Marie e Julien si sono conosciuti ad una festa a casa dell’editore d’arte Vincent per cui Marie lavora. Dopo essersi persi di vista, si incrociano per strada un anno dopo. I due sono attratti l’uno dall’altra e decidono di rivedersi. Marie dà buca all’appuntamento, ma poi, inspiegabilmente, ricompare a casa dell’uomo. Poi scompare di nuovo e solo attraverso una misteriosa telefonata di una misteriosa sconosciuta (quanti misteri!), Julien la ritrova, se la porta a casa, e pare che l’amore trionfi. Eppure i misteri non sono finiti. Marie è una di quelle donne che, neanche a dirlo, regalano lunghi silenzi, cambi d’umore repentini, si mordicchiano le labbra, sospirano, girano per casa scalze e tengono gli orli delle lunghe maniche sulle dita: la classica donna sull’orlo di un esaurimento nervoso, ma che, considerando le grazie della Beart, si trasforma in creatura affascinante (e misteriosa). Julien invece è un uomo duro, elegante, che di lavoro ripara orologi ascoltandone il suono inceppato (profonda metafora della sua volontà di comprendere la vera essenza del tempo), di
hobby ricatta persone di cui scopre nefandezze, e vive in una casa, ovviamente impeccabile, con l’immancabile gatto (notevole la scena in cui il micetto arretra su un’imprevista carrellata dell’operatore).
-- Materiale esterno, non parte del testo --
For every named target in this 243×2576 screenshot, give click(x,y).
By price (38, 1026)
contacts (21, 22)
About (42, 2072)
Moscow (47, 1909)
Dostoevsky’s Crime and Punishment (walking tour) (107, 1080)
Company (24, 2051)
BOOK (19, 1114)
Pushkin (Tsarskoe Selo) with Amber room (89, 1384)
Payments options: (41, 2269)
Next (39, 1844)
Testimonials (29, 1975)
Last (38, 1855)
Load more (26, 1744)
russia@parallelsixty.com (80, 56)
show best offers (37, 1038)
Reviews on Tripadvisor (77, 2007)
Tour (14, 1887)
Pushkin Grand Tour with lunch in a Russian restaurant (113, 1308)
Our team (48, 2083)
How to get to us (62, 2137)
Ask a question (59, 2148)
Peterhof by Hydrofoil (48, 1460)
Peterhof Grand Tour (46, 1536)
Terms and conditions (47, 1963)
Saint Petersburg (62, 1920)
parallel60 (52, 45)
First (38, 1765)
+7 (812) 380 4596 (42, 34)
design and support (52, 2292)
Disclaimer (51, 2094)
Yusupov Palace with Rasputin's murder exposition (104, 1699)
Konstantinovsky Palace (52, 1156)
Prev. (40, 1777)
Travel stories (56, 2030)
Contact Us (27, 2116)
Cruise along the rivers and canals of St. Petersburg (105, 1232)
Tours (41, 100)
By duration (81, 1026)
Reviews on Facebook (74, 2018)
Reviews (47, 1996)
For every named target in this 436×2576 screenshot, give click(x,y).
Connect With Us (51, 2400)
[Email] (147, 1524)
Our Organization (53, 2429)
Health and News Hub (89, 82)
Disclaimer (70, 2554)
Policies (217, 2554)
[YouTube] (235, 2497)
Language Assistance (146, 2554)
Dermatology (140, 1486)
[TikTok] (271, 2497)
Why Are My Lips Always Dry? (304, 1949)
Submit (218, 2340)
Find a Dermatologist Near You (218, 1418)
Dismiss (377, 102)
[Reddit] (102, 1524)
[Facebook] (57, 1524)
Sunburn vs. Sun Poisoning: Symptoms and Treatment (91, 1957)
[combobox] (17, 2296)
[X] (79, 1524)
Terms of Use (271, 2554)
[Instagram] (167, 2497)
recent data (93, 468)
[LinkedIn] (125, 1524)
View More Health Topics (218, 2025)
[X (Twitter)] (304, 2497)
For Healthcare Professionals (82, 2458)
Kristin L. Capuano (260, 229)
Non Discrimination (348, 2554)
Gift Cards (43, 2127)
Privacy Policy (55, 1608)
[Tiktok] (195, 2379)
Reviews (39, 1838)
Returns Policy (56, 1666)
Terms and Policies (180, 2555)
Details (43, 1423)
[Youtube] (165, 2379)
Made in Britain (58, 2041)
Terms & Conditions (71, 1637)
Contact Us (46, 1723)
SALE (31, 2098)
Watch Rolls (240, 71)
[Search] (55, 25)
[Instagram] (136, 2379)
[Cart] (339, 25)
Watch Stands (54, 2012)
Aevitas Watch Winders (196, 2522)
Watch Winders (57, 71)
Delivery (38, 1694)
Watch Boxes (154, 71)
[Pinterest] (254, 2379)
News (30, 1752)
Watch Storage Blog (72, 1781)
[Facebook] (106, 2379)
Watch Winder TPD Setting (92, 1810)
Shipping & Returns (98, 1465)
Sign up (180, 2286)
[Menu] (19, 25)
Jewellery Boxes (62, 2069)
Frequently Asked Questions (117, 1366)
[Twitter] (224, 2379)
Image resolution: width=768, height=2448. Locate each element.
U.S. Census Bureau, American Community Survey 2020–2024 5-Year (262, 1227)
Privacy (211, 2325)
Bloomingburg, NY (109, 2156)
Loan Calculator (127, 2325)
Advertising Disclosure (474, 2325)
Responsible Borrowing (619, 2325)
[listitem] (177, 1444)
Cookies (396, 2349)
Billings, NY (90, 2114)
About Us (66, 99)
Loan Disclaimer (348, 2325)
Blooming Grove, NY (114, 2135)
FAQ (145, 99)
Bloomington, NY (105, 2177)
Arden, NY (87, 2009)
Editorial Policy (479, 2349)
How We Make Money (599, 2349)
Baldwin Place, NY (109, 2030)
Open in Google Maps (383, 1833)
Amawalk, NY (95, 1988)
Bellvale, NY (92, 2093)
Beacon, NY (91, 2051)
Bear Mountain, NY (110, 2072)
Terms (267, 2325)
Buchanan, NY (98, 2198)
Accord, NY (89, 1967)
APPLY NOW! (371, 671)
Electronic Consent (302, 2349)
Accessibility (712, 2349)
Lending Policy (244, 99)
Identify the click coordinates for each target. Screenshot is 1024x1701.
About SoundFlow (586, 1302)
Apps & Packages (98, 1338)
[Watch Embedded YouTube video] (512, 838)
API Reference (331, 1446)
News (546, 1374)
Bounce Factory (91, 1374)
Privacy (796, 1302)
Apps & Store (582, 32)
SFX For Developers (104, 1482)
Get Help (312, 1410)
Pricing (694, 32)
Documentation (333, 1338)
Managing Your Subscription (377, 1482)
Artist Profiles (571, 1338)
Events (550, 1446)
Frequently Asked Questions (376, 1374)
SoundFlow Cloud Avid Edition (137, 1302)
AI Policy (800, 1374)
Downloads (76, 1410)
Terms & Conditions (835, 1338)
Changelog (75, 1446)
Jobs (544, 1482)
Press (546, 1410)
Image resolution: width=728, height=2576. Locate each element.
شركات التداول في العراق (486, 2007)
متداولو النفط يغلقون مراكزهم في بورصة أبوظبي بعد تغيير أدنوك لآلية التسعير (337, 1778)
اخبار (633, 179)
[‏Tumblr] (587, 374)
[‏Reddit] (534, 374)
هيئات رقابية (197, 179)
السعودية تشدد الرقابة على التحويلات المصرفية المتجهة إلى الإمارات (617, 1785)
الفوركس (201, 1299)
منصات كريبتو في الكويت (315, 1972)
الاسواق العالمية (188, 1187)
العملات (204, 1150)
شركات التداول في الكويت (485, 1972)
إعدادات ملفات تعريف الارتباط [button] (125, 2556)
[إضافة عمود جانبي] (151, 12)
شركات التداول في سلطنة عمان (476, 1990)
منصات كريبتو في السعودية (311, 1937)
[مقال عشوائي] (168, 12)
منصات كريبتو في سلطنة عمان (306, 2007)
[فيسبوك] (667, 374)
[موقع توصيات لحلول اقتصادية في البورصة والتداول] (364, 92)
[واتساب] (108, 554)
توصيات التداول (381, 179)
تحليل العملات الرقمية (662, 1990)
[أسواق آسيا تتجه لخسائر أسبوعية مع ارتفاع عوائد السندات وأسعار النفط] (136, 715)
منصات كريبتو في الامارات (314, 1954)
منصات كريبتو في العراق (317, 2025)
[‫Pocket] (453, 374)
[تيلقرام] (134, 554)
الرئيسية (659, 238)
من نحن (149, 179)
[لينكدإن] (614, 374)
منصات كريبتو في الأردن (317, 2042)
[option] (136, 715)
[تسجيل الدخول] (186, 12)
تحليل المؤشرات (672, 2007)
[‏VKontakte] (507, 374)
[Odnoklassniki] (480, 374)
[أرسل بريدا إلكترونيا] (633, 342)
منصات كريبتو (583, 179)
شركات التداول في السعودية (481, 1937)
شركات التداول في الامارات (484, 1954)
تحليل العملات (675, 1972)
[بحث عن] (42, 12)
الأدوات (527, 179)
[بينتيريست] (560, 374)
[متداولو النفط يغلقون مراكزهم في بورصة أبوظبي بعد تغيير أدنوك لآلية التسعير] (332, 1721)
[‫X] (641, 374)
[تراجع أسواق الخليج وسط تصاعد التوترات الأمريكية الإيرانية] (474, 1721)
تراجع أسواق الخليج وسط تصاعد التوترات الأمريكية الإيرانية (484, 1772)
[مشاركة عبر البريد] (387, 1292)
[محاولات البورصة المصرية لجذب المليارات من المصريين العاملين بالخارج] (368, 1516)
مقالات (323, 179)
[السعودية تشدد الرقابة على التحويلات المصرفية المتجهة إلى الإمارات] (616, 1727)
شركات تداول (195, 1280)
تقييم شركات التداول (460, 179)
La passione travolge Marie e Julien, chissà poi perché, e vediamo i due fare l’amore mentre sussurrano cose prive di ogni logica, ma che ci fanno capire quanto misterioso dolore si nasconda nelle loro vite, chissà poi perché; tutto pare andare bene, si fa per dire, ma il mistero si infittisce, inspiegabilmente (?!). Fatto sta che, scopriremo sempre più basiti, Emanuelle Beart si è suicidata molti mesi prima (eh?) e, scopriremo ancora, alcuni morti suicidi (non tutti, però…) necessitano dell’amore di un vivo per congedarsi dall’angoscia che li ha spinti all’insano gesto e finalmente riposare in pace. Senonché però, alla fine, l’amore che la morta prova per Julien la riporta in vita (ma non l’aveva già fatto Wenders?), anche se, pegno da pagare, Julien ha perso la memoria e non si ricorda più chi è la bella Marie. Non abbiamo dubbi che la fanciulla lo saprà riconquistare in fretta. Metafora sul tempo, la memoria, l’amore, la psiche, la vita che a volte si congela, la morte dell’anima e non saprei cos’altro, Storia di Marie e Julien è uno di quei film di cui si cercano arcani significati perché il regista è un autore importante (Jacques Rivette). Se non fosse così sarebbe semplicemente una storia noiosa e involuta piena di francesismi troppe volte visti sullo schermo.
Storia di Marie et Julien, di Jaques Rivette, Francia/Italia, 2003, 150 minuti
Cast: Emmanuelle Béart, Jerzy Radziwilowicz, Anne Brochet, Bettina Kee, Olivier Cruveiller, Mathias Jung, Nicole Garcia.